GOAL: Give back the items below word for word, starting at the first line and running down through the line that contains "click(x=563, y=65)", with both ends included.
------ INPUT ROWS ------
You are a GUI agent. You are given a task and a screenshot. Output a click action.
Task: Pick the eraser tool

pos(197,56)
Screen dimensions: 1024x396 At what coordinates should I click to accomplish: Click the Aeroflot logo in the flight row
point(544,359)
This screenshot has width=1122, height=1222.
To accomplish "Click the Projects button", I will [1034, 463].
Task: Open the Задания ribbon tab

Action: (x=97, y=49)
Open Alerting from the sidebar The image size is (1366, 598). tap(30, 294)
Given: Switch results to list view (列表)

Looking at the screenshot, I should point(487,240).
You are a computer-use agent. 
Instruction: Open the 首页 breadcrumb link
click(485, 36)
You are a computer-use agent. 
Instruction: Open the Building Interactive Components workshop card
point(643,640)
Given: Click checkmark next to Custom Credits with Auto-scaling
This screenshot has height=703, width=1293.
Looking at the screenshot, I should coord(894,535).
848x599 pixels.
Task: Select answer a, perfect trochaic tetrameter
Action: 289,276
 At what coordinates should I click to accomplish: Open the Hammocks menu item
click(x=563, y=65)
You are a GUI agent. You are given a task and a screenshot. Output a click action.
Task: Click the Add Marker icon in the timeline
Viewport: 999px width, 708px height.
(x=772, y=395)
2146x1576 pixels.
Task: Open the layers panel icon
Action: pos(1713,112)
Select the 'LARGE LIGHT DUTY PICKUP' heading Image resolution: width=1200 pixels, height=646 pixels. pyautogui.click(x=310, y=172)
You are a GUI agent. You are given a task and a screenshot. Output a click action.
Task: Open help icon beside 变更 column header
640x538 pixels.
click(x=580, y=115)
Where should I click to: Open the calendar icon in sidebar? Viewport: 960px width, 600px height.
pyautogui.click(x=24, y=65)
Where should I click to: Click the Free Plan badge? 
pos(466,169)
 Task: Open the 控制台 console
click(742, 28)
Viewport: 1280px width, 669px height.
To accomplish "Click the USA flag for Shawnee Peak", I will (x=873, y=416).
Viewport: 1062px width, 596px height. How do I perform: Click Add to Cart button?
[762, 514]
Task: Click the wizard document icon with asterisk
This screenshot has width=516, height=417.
------
RESPONSE:
You are a GUI agent. You are given a task and a screenshot. Output a click action.
Task: Pick the eraser tool

pos(197,56)
Screen dimensions: 1024x396 At what coordinates should I click to accomplish: Click the Aeroflot logo in the flight row
point(544,359)
This screenshot has width=1122, height=1222.
To accomplish "Click the Projects button", I will [1034, 463].
Task: Open the Задания ribbon tab

Action: (x=97, y=49)
Open Alerting from the sidebar The image size is (1366, 598). tap(30, 294)
Given: Switch results to list view (列表)

Looking at the screenshot, I should point(487,240).
You are a computer-use agent. 
Instruction: Open the 首页 breadcrumb link
click(485, 36)
You are a computer-use agent. 
Instruction: Open the Building Interactive Components workshop card
point(643,640)
Given: Click checkmark next to Custom Credits with Auto-scaling
This screenshot has height=703, width=1293.
Looking at the screenshot, I should coord(894,535).
848x599 pixels.
Task: Select answer a, perfect trochaic tetrameter
Action: 289,276
 At what coordinates should I click to accomplish: Open the Hammocks menu item
click(x=563, y=65)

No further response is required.